• _Material provided_
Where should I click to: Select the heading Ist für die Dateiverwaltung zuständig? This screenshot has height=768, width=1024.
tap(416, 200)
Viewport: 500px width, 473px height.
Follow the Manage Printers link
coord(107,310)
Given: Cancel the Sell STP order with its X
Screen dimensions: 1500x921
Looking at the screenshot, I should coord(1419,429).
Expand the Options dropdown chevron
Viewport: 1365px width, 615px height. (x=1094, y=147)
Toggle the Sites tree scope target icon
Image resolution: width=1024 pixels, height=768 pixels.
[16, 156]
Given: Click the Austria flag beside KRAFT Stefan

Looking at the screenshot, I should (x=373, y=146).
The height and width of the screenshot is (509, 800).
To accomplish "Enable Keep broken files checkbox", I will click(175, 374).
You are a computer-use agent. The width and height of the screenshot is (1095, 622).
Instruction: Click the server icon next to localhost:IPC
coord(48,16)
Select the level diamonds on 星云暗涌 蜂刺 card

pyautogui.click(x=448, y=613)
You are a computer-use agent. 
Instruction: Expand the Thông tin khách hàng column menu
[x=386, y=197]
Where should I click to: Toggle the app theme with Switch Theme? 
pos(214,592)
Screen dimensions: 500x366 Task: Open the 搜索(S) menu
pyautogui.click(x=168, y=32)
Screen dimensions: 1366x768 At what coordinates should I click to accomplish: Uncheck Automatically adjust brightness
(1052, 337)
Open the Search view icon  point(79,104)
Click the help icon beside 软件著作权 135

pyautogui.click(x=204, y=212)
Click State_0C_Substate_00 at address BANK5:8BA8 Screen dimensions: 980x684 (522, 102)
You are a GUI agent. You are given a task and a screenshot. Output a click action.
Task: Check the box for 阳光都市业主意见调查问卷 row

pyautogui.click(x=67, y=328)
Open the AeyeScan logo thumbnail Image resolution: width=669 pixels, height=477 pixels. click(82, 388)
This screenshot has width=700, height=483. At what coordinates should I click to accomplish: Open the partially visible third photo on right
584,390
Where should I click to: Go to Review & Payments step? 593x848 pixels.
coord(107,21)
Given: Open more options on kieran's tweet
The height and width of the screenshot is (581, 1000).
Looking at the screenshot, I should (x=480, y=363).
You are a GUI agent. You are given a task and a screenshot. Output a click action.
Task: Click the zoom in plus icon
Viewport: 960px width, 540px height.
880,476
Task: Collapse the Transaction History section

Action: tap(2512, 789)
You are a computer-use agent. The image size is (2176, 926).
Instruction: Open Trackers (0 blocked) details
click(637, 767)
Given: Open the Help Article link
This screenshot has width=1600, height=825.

• _Task details_
Copy every record exactly, leaving each line intact.

• _Response box_
Where should I click to: Select the heading Ist für die Dateiverwaltung zuständig? This screenshot has height=768, width=1024.
tap(416, 200)
Viewport: 500px width, 473px height.
Follow the Manage Printers link
coord(107,310)
Given: Cancel the Sell STP order with its X
Screen dimensions: 1500x921
Looking at the screenshot, I should coord(1419,429).
Expand the Options dropdown chevron
Viewport: 1365px width, 615px height. (x=1094, y=147)
Toggle the Sites tree scope target icon
Image resolution: width=1024 pixels, height=768 pixels.
[16, 156]
Given: Click the Austria flag beside KRAFT Stefan

Looking at the screenshot, I should (x=373, y=146).
The height and width of the screenshot is (509, 800).
To accomplish "Enable Keep broken files checkbox", I will click(175, 374).
You are a computer-use agent. The width and height of the screenshot is (1095, 622).
Instruction: Click the server icon next to localhost:IPC
coord(48,16)
Select the level diamonds on 星云暗涌 蜂刺 card

pyautogui.click(x=448, y=613)
You are a computer-use agent. 
Instruction: Expand the Thông tin khách hàng column menu
[x=386, y=197]
Where should I click to: Toggle the app theme with Switch Theme? 
pos(214,592)
Screen dimensions: 500x366 Task: Open the 搜索(S) menu
pyautogui.click(x=168, y=32)
Screen dimensions: 1366x768 At what coordinates should I click to accomplish: Uncheck Automatically adjust brightness
(1052, 337)
Open the Search view icon  point(79,104)
Click the help icon beside 软件著作权 135

pyautogui.click(x=204, y=212)
Click State_0C_Substate_00 at address BANK5:8BA8 Screen dimensions: 980x684 (522, 102)
You are a GUI agent. You are given a task and a screenshot. Output a click action.
Task: Check the box for 阳光都市业主意见调查问卷 row

pyautogui.click(x=67, y=328)
Open the AeyeScan logo thumbnail Image resolution: width=669 pixels, height=477 pixels. click(82, 388)
This screenshot has width=700, height=483. At what coordinates should I click to accomplish: Open the partially visible third photo on right
584,390
Where should I click to: Go to Review & Payments step? 593x848 pixels.
coord(107,21)
Given: Open more options on kieran's tweet
The height and width of the screenshot is (581, 1000).
Looking at the screenshot, I should (x=480, y=363).
You are a GUI agent. You are given a task and a screenshot. Output a click action.
Task: Click the zoom in plus icon
Viewport: 960px width, 540px height.
880,476
Task: Collapse the Transaction History section

Action: tap(2512, 789)
You are a computer-use agent. The image size is (2176, 926).
Instruction: Open Trackers (0 blocked) details
click(637, 767)
Given: Open the Help Article link
This screenshot has width=1600, height=825.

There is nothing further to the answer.